Employeurs : soyez vigilants dans les reproches formulés à un salarié lors de son entretien annuel d’évaluation
Dans un arrêt récent en date du 2 février 2022, une solution adoptée par la chambre sociale de la Cour de cassation appelle à la vigilance des employeurs dans les reproches formulés à l’encontre des salariés à l’occasion de l’entretien annuel d’évaluation.
Explications.
Pour rappel, en droit disciplinaire, un salarié ne peut être sanctionné deux fois pour les mêmes faits.
Concrètement, un employeur ne peut s’appuyer sur un fait déjà sanctionné (par un avertissement ou une mise à pied disciplinaire ou par toute autre sanction) au soutien d’une seconde sanction ultérieure.
En l’espèce, au cours d’un entretien annuel d’évaluation, un employeur reproche à un salarié :
- Son attitude dure et fermée aux changements
- Des dysfonctionnements graves liés à la sécurité électrique dont il avait la charge
- Le non-respect des normes réglementaires
En outre, les critiques étaient accompagnées d’une mise en garde relative au comportement du salarié.
A cette fin, l’employeur avait exhorté le salarié à changer d’attitude impérativement et sans délai.
Le tout étant consigné dans un compte-rendu écrit.
Quelques temps plus tard, ce même salarié fait l’objet d’un licenciement pour faute, sur la base des mêmes griefs que ceux évoqués lors de l’entretien annuel d’évaluation.
Le salarié, contestant son licenciement en justice, invoque habilement l’argument selon lequel les reproches formulés lors de l’entretien – ainsi que l’injonction au changement – constituaient en réalité une sanction disciplinaire (à savoir un avertissement), de sorte que l’employeur ne pouvait valablement invoquer à nouveau ces griefs au soutien d’une nouvelle sanction.
La Cour d’appel suit son raisonnement, et, jugeant que le licenciement était dépourvu de cause réelle et sérieuse, entre en voie de condamnation à l’encontre de l’employeur.
Ce dernier se pourvoit en cassation.
La question soumise à la Cour était, somme toute, assez simple : un employeur peut-il sanctionner un salarié en se fondant sur des reproches formulés auparavant lors d’un l’entretien annuel d’évaluation ?
La Cour de cassation répond par la négative, selon un attenu rédigé comme suit : « Après avoir relevé que, dans son compte rendu d’entretien, l’employeur reprochait au salarié son attitude dure et fermée aux changements, à l’origine d’une plainte de collaborateurs en souffrance, des dysfonctionnements graves liés à la sécurité électrique et le non-respect des normes réglementaires, et l’invitait de manière impérative et comminatoire et sans délai à un changement complet et total, la cour d’appel en a exactement déduit que ce document comportant des griefs précis sanctionnait un comportement considéré comme fautif et constituait un avertissement, en sorte que les mêmes faits ne pouvaient plus justifier un licenciement ultérieur. »

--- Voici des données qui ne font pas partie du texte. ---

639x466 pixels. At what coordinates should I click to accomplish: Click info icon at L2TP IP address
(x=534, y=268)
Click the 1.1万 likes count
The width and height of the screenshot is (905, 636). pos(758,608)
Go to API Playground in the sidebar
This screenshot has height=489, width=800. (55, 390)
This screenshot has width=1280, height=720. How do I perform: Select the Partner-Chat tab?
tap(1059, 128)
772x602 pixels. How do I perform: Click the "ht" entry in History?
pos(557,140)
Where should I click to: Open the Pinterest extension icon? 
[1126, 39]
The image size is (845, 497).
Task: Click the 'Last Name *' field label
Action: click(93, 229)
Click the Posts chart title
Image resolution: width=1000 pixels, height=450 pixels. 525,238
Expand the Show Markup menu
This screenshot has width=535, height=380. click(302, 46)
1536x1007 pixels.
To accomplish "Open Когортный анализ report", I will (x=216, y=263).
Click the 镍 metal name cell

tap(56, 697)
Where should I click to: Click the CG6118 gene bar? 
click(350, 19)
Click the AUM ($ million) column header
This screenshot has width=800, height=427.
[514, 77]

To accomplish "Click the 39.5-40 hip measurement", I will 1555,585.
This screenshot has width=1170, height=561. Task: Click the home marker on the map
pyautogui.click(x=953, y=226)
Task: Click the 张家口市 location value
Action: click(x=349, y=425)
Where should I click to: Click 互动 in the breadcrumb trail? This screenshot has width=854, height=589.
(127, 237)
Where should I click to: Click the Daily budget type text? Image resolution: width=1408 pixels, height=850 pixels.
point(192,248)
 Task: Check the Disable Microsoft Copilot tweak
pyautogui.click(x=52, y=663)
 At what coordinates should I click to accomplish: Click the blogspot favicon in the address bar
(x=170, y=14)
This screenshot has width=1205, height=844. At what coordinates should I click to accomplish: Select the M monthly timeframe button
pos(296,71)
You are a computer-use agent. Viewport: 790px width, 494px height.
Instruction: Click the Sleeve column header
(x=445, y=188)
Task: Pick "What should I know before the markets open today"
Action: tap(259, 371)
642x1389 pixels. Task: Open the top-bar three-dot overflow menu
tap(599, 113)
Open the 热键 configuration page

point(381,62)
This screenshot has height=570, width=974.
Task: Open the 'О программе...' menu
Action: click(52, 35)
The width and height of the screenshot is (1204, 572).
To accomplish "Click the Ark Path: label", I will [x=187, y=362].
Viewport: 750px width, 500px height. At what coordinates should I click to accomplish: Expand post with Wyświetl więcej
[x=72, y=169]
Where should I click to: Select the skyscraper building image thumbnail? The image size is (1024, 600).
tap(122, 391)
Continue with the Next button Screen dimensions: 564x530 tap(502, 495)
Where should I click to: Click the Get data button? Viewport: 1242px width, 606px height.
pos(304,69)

Selon la Cour, dans cette affaire, l’employeur devait être considéré avoir comme ayant sanctionné son salarié, aux motifs que :
- Les manquements invoqués par l’employeur étaient précis
- Etait ainsi reproché au salarié un comportement fautif
- Les griefs énumérés étaient assortis d’une mise en garde de l’employeur.
En conclusion : il convient d’être très précautionneux dans la rédaction du compte-rendu de l’entretien annuel d’évaluation, en particulier en ce qui concerne les critiques formulées et axes d’amélioration attendus, au risque de ne plus pouvoir invoquer ultérieurement ces griefs au soutien d’une sanction disciplinaire.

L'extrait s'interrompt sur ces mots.